▶ ASSIGNMENT
Up to and including the line with "Task: Click the 코스노리", return every line from the start of the entries below exactly.

▶ DATA TO USE
◇ ◇ ◇ ◇ ◇

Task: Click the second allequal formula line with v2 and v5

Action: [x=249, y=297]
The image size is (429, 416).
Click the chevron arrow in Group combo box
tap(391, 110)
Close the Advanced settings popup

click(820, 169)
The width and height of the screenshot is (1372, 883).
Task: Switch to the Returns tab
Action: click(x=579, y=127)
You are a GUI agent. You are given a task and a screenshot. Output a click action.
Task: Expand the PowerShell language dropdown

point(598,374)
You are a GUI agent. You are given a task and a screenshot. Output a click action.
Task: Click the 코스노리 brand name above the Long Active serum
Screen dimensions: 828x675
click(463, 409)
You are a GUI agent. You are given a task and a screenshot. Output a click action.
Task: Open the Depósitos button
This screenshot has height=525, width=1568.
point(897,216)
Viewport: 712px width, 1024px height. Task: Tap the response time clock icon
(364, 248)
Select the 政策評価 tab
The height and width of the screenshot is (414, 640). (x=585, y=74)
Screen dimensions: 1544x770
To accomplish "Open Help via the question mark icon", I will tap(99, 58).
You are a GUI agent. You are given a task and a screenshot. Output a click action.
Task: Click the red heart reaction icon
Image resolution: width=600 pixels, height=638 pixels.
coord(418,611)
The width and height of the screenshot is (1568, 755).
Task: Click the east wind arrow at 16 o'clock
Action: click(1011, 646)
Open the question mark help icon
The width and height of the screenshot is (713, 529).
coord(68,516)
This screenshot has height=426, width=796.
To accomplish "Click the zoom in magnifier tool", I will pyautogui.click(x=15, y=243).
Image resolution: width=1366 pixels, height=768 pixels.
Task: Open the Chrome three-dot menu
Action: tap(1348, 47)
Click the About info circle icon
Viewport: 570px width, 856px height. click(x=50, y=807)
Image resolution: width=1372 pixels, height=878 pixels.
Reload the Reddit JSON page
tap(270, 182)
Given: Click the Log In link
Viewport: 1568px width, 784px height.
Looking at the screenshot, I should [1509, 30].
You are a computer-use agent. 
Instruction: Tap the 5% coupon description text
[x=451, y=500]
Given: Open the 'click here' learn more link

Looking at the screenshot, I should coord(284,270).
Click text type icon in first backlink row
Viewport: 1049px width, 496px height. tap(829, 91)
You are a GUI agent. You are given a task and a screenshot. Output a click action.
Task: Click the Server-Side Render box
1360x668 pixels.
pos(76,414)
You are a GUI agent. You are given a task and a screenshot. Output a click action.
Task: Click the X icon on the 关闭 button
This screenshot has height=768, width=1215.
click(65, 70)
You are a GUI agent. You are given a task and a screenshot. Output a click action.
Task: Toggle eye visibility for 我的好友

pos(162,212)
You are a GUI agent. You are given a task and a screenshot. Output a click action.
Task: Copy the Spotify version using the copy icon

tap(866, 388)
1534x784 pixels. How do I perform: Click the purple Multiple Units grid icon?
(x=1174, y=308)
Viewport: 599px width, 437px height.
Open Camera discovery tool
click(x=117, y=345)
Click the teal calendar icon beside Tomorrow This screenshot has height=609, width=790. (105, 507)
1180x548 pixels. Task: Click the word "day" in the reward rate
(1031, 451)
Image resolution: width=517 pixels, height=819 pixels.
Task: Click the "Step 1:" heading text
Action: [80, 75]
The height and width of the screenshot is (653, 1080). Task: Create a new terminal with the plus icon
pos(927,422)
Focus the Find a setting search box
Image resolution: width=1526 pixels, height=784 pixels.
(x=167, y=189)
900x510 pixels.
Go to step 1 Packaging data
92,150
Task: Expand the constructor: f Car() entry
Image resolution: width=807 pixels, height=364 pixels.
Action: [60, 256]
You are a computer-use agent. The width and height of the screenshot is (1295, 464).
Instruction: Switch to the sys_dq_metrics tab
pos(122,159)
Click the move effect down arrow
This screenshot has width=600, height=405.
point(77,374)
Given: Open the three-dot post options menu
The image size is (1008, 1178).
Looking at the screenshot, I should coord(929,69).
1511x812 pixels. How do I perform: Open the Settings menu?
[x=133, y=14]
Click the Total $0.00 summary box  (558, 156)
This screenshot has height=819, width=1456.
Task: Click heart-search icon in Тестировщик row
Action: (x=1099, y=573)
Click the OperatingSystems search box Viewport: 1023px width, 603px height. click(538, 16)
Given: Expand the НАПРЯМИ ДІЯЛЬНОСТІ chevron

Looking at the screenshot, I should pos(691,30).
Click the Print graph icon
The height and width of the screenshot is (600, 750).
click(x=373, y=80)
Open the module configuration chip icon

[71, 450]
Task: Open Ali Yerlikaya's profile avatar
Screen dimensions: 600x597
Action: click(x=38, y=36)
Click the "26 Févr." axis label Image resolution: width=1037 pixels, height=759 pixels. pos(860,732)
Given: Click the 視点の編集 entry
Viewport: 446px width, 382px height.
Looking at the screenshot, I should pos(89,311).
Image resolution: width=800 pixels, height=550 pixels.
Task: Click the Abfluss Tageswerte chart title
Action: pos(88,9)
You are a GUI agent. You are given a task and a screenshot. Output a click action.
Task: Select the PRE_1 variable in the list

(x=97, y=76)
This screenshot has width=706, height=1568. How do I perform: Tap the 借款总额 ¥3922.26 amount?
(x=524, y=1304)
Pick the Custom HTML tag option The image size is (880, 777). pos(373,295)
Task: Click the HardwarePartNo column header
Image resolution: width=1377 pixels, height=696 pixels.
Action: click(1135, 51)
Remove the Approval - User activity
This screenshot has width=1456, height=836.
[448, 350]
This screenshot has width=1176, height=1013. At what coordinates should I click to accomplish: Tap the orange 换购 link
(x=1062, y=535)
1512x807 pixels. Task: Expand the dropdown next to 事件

◇ ◇ ◇ ◇ ◇

▶ THE COMPLETED TASK
Task: Click the second allequal formula line with v2 and v5

Action: [x=249, y=297]
The image size is (429, 416).
Click the chevron arrow in Group combo box
tap(391, 110)
Close the Advanced settings popup

click(820, 169)
The width and height of the screenshot is (1372, 883).
Task: Switch to the Returns tab
Action: click(x=579, y=127)
You are a GUI agent. You are given a task and a screenshot. Output a click action.
Task: Expand the PowerShell language dropdown

point(598,374)
You are a GUI agent. You are given a task and a screenshot. Output a click action.
Task: Click the 코스노리 brand name above the Long Active serum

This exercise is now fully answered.